Yingli ZHOU

I received my Ph.D. in March 2026 from the School of Data Science at The Chinese University of Hong Kong, Shenzhen, advised by Prof. Yixiang Fang. I am a postdoctoral researcher at LIRIS, CNRS / Université Claude Bernard Lyon 1 (Lyon, France) supported by ERC-Advanced Go-Y Project, working with Prof. Angela Bonifati (ACM Fellow, SIGMOD Chair) on graph data management and reliable data infrastructure for AI.

I received my M.Eng. and B.Eng. from Harbin Institute of Technology in 2022 and 2020 respectively, under the supervision of Prof. Yunming Ye. I was a visiting student at the National University of Singapore in 2025, where I worked with Prof. Xiaokui Xiao.

Research Interests

My research agenda is to build causality-aware graph data management and reliable graph data infrastructure for AI. I study how graph structure, causal signals, and scalable data systems can make AI applications more trustworthy, explainable, and efficient.

Current directions include:

  • Causality-aware graph data management: causal property graphs, causal provenance query, and scalable intervention analysis over graph data.
  • Reliable graph data infrastructure for AI: graph-based RAG, structured retrieval, graph memory, and evaluation pipelines for knowledge-intensive AI systems.
  • Scalable graph analytics: efficient algorithms for densest subgraph discovery, community search, clique counting/listing, and graph similarity.
  • Large models for data systems: LLM-powered and pretrained methods for data analysis, database optimization, and DBMS testing.

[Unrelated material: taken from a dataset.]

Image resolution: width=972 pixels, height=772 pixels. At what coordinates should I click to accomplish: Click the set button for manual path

I am open to collaborations, invited talks, and visiting opportunities in data management, database systems, and graph-based AI infrastructure. Please reach out via email.

Selected Publications

2026

HAMMER: An Automatic RAG Tuning System via Hierarchical Memory-Guided Monte Carlo Tree Search

Yingli Zhou, Zixuan Wang, Yixiang Fang

SIGMOD'26, Proceedings of the ACM on Management of Data

HAMMER studies how to automatically tune retrieval-augmented generation systems through hierarchical memory and search, connecting graph-based retrieval, system optimization, and reliable AI pipelines.

A Semantics-aware Approach for Graph Edit Distance Estimation over Knowledge Graphs

Yingli Zhou, HuiZhong Wang, Chenhao Ma, Yixiang Fang

VLDB'26, Proceedings of the VLDB Endowment

This work develops semantics-aware graph similarity estimation for knowledge graphs, supporting robust graph data management when structure alone is insufficient.

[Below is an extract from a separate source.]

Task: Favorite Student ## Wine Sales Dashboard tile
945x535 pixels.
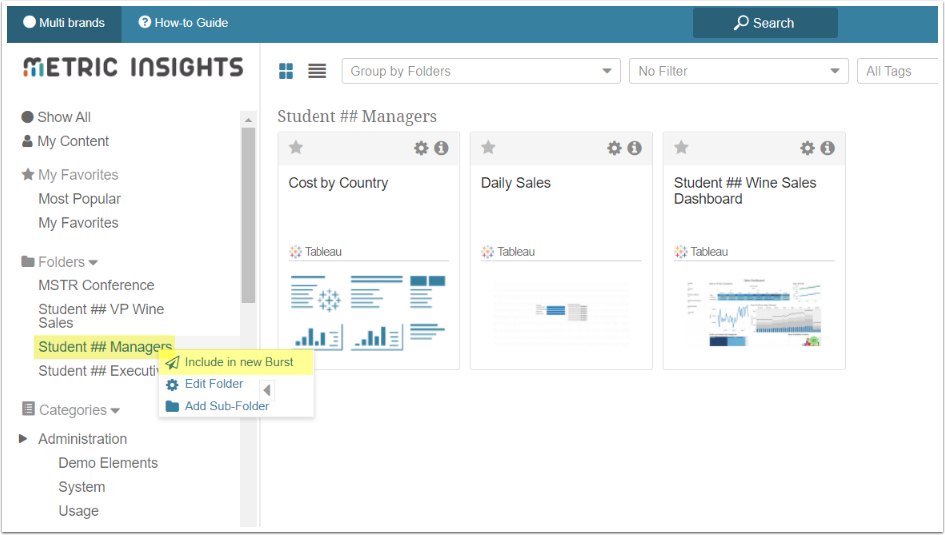Action: (681, 148)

Efficient Anchored Densest Subgraph Discovery: Improved Time Complexity and Practical Performance

Yingli Zhou, Youran Sun, Yixiang Fang

SIGMOD'26, Proceedings of the ACM on Management of Data

This paper advances scalable graph analytics by improving the theory and practice of anchored densest subgraph discovery, a core primitive for graph data exploration.

2025

In-depth Analysis of Graph-based RAG in a Unified Framework

Yingli Zhou, Yaodong Su, Youran Sun, Shu Wang, Taotao Wang, Runyuan He, Yongwei Zhang, Sicong Liang, Xilin Liu, Yuchi Ma, Yixiang Fang

VLDB'25, Proceedings of the VLDB Endowment

This work provides a unified framework for benchmarking and analyzing graph-based RAG, clarifying when graph structure improves retrieval and generation over noisy, evolving data.

Recent News

  • March 2026: I received my Ph.D. from CUHK-Shenzhen and will continue my research as an ERC postdoctoral researcher at LIRIS, CNRS / Université Lyon 1.
  • February 2026: Two papers were accepted to SIGMOD 2026.
  • January 2026: One paper was accepted to VLDB 2026.
  • September 2025: One paper was accepted to VLDB 2026.
  • March 2025: Our paper on the systematic benchmark and analysis of graph-based RAG became available on arXiv. [arXiv]

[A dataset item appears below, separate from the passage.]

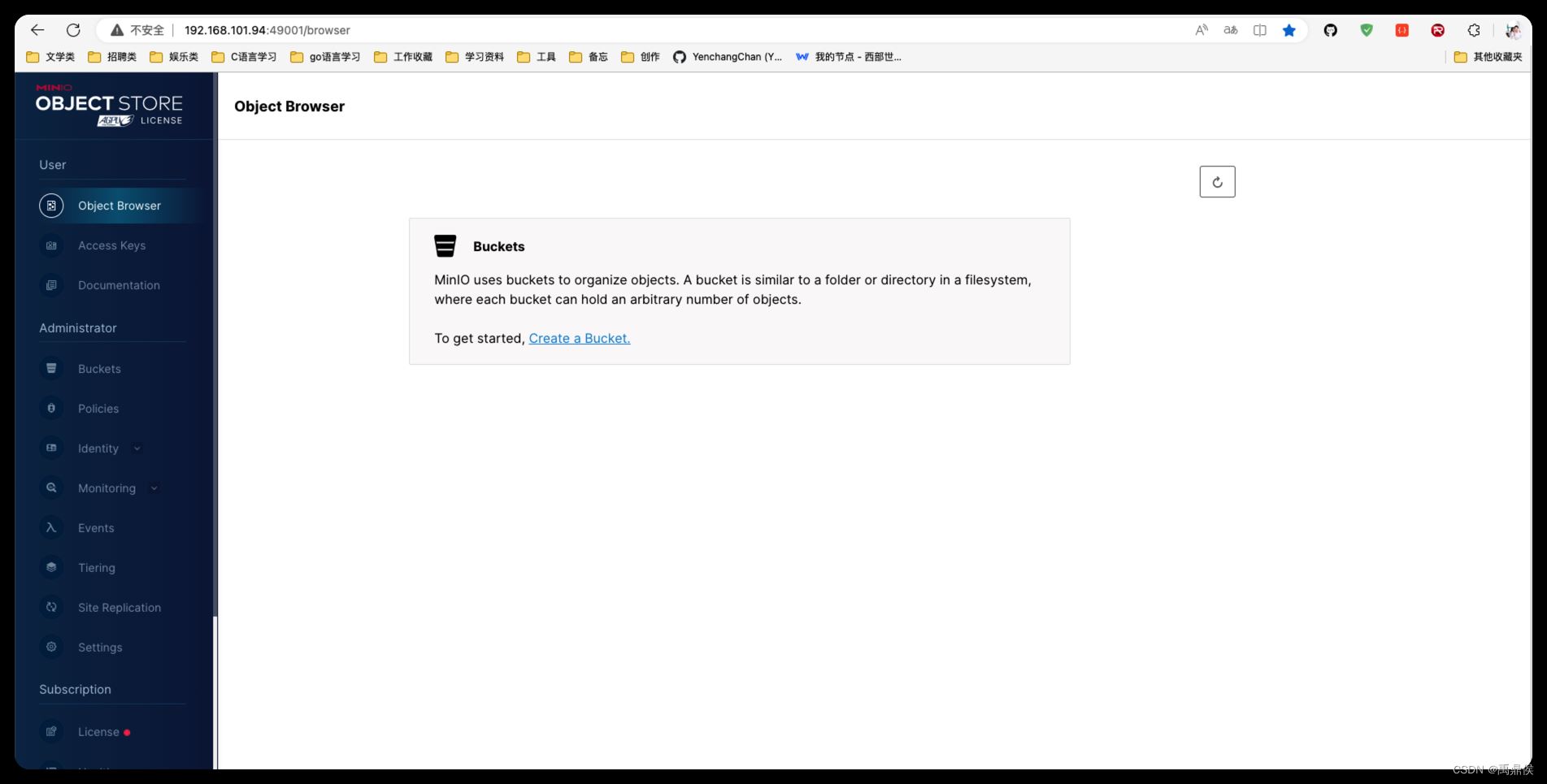The height and width of the screenshot is (784, 1547).
Task: Expand the Monitoring submenu
Action: (x=154, y=487)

Selected Open-source Projects

DIGIMON / GraphRAG: the first unified graph-based RAG prototype system for structured retrieval and reasoning over complex data. GitHub Repo stars [papers]
EraRAG: the first graph-based RAG system to handle evolving documents. GitHub Repo stars [arXiv]
BookRAG: a hierarchical structure-aware index-based approach for retrieval-augmented generation on complex documents. GitHub Repo stars [arXiv]
MicroWorld: a lightweight system for turning multi-modal event materials into structured graphs, agent populations, and inspectable social simulations. GitHub Repo stars [site]

Personal Information

  • I have been a big fan of Jay Chou for around 18 years. I also grew up listening to Avril Lavigne and Coldplay, and their music has been a big part of my life.
  • I love watching football, Dota2 and LOL. My favorite national teams are Portugal and France. As for clubs, I support Manchester City and used to support Real Madrid when Cristiano Ronaldo played there.
  • I enjoy running in my free time, and my current goal is to complete a marathon.